* The task: Only the lines with "click" in the entries below belong in the answer; please copy them.

* The records:
· · ·
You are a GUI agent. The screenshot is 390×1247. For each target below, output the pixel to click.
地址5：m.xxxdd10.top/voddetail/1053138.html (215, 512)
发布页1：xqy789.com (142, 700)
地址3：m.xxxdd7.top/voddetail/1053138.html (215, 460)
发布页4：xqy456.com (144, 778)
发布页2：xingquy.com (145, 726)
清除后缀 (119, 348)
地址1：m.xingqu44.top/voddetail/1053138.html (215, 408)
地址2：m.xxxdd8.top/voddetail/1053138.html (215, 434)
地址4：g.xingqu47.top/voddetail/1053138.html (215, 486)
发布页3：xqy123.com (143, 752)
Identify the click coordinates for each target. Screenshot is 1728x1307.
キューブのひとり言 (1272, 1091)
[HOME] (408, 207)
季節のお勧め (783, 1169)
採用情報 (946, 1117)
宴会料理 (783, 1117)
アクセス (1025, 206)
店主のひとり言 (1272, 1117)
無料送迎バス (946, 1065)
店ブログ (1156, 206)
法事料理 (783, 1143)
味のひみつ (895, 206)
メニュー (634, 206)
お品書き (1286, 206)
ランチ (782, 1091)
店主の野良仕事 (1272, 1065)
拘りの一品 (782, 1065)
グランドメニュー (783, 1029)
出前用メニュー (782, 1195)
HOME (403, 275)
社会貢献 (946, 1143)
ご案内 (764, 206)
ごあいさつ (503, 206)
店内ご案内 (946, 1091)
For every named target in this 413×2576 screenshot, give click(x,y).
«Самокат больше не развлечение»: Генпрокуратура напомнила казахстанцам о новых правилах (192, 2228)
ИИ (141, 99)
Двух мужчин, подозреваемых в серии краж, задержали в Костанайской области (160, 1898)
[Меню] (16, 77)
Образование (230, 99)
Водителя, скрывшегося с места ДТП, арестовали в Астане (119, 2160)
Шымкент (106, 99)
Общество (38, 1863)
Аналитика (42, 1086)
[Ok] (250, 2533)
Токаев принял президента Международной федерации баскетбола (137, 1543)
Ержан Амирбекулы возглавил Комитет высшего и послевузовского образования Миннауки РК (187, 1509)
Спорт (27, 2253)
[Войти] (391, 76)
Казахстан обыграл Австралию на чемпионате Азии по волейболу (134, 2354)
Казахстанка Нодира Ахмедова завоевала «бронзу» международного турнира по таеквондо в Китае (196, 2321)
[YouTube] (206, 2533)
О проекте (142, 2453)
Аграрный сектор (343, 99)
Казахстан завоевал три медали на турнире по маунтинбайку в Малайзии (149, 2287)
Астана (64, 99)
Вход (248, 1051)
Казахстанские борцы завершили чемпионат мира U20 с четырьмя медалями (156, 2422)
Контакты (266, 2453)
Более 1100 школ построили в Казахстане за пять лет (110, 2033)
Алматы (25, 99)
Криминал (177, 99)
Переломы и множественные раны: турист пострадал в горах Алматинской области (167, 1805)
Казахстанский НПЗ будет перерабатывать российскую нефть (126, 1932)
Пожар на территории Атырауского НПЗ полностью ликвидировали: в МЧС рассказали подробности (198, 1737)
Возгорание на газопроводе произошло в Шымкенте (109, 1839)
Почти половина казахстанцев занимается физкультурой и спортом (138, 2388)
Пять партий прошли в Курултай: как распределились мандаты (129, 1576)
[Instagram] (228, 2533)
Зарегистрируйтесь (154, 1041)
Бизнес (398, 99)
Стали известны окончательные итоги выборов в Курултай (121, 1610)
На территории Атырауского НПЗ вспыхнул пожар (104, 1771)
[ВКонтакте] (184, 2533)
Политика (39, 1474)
· · ·
* Answer for this exercise:
You are a GUI agent. The screenshot is 390×1247. For each target below, output the pixel to click.
Identify the click coordinates for each target. Screenshot is 1728x1307.
For every named target in this 413×2576 screenshot, give click(x,y).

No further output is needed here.